General characteristics
- Class & type: Type IXD2 submarine
- Displacement: 1,610 t (1,580 long tons) surfaced; 1,799 t (1,771 long tons) submerged;
- Length: 87.58 m (287 ft 4 in) o/a; 68.50 m (224 ft 9 in) pressure hull;
- Beam: 7.50 m (24 ft 7 in) o/a; 4.40 m (14 ft 5 in) pressure hull;
- Height: 10.20 m (33 ft 6 in)
- Draught: 5.35 m (17 ft 7 in)
- Installed power: 9,000 PS (6,620 kW; 8,880 bhp) (diesels); 1,000 PS (740 kW; 990 shp) (electric);
- Propulsion: 2 shafts; 2 × diesel engines; 2 × electric motors;
- Speed: 20.8 knots (38.5 km/h; 23.9 mph) surfaced; 6.9 knots (12.8 km/h; 7.9 mph) submerged;
- Range: 12,750 nmi (23,610 km; 14,670 mi) at 10 knots (19 km/h; 12 mph) surfaced; 57 nmi (106 km; 66 mi) at 4 knots (7.4 km/h; 4.6 mph) submerged;
- Test depth: 230 m (750 ft)
- Complement: 55 to 64
- Armament: 6 × torpedo tubes (four bow, two stern); 24 × 53.3 cm (21 in) torpedoes; 1 × 10.5 cm (4.1 in) SK C/32 deck gun (150 rounds); 1 × 3.7 cm (1.5 in) SK C/30 ; 2 × 2 cm (0.79 in) C/30 anti-aircraft guns;

Service record
- Part of: 4th U-boat Flotilla; 20 February – 31 July 1943; 12th U-boat Flotilla; 1 August – 5 November 1943;
- Identification codes: M 50 593
- Commanders: K.Kapt. / F.Kapt. Wilhelm Rollmann; 20 February – 5 November 1943;
- Operations: 1 patrol:; 18 September – 5 November 1943;
- Victories: 1 merchant ship sunk (4,573 GRT)

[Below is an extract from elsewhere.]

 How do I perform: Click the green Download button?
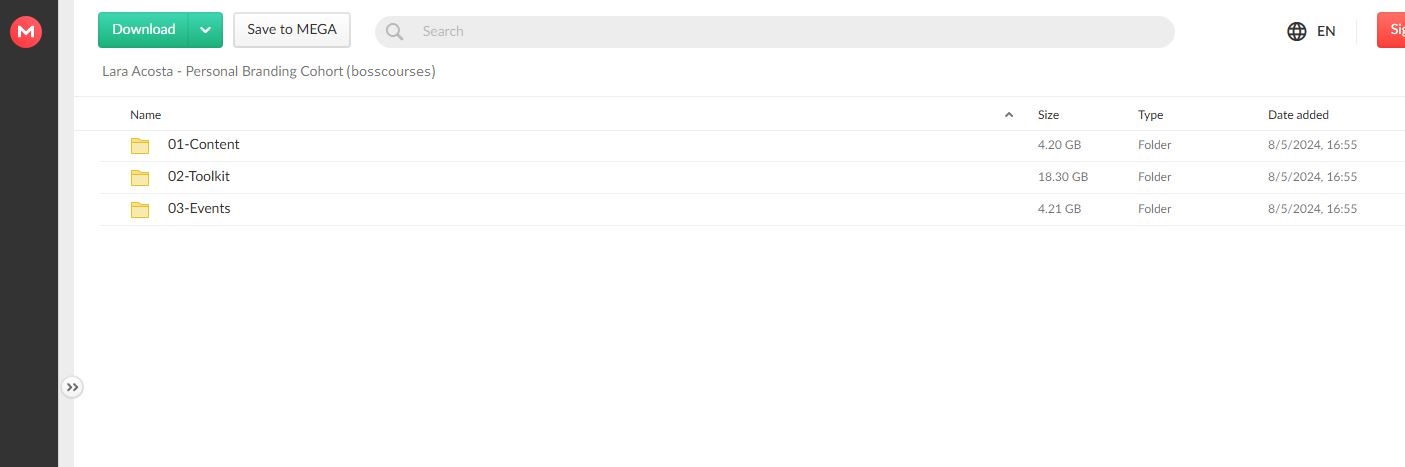tap(143, 30)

= German submarine U-848 =

German World War II submarine

German submarine U-848 was a Type IXD2 U-boat built for Nazi Germany's Kriegsmarine during World War II. Laid down in Bremen and commissioned on 20 February 1943, the boat was a long-range Type IX, with four bow and two stern torpedo tubes.

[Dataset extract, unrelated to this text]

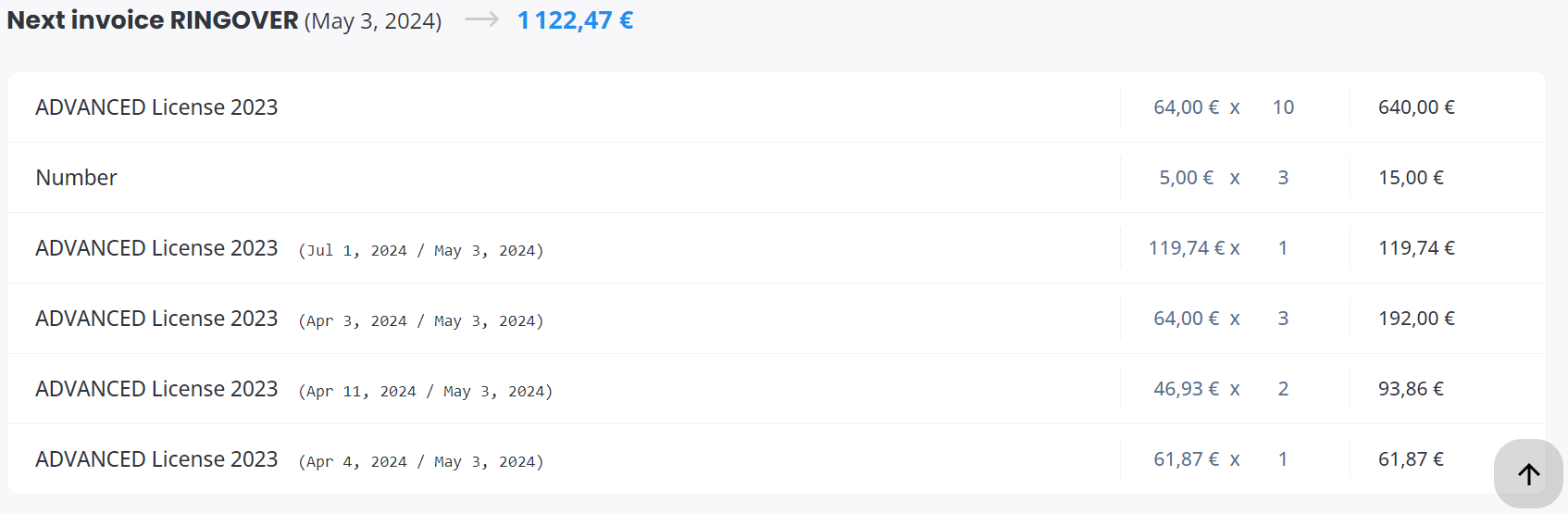Screen dimensions: 1568x514
Task: Click the arrow icon after the invoice date
Action: click(x=481, y=19)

She was commanded throughout her brief service life by Korvettenkapitän Wilhelm Rollmann, who led her through her sea trials and onto her first war patrol on 18 September 1943.

==Design==
German Type IXD2 submarines were considerably larger than the original Type IXs. U-848 had a displacement of 1610 t when at the surface and 1799 t while submerged. The U-boat had a total length of 87.58 m, a pressure hull length of 68.50 m, a beam of 7.50 m, a height of 10.20 m, and a draught of 5.35 m. The submarine was powered by two MAN M 9 V 40/46 supercharged four-stroke, nine-cylinder diesel engines plus two MWM RS34.5S six-cylinder four-stroke diesel engines for cruising, producing a total of 9000 PS for use while surfaced, two Siemens-Schuckert 2 GU 345/34 double-acting electric motors producing a total of 1000 shp for use while submerged. She had two shafts and two 1.85 m propellers. The boat was capable of operating at depths of up to 200 m.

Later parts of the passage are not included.